# EXERCISE OBJECTIVE
Your copy should run exactly from the line containing "The image size is (541, 392)." to the last line of the entries below, and it should include no pictures.

# GIVEN ENTRIES

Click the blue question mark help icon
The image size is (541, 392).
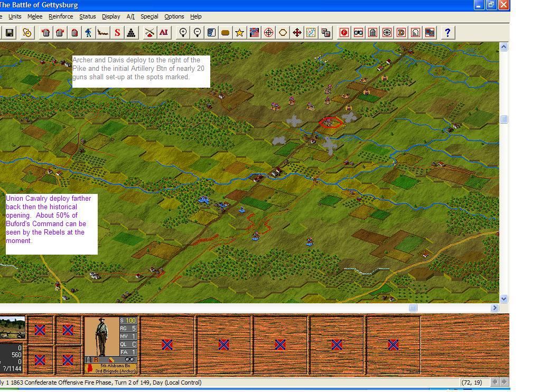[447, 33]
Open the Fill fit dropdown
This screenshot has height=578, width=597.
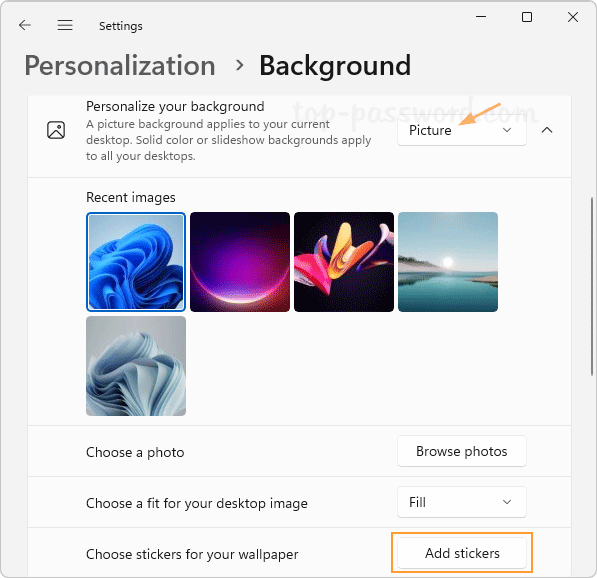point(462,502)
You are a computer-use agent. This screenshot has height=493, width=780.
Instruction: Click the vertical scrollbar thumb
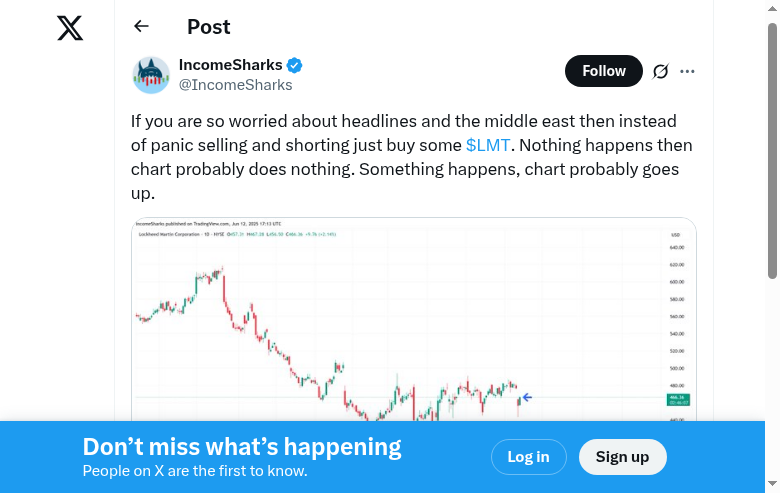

# TASK SOLUTION
The image size is (541, 392).
[447, 33]
Open the Fill fit dropdown
This screenshot has height=578, width=597.
point(462,502)
You are a computer-use agent. This screenshot has height=493, width=780.
Instruction: Click the vertical scrollbar thumb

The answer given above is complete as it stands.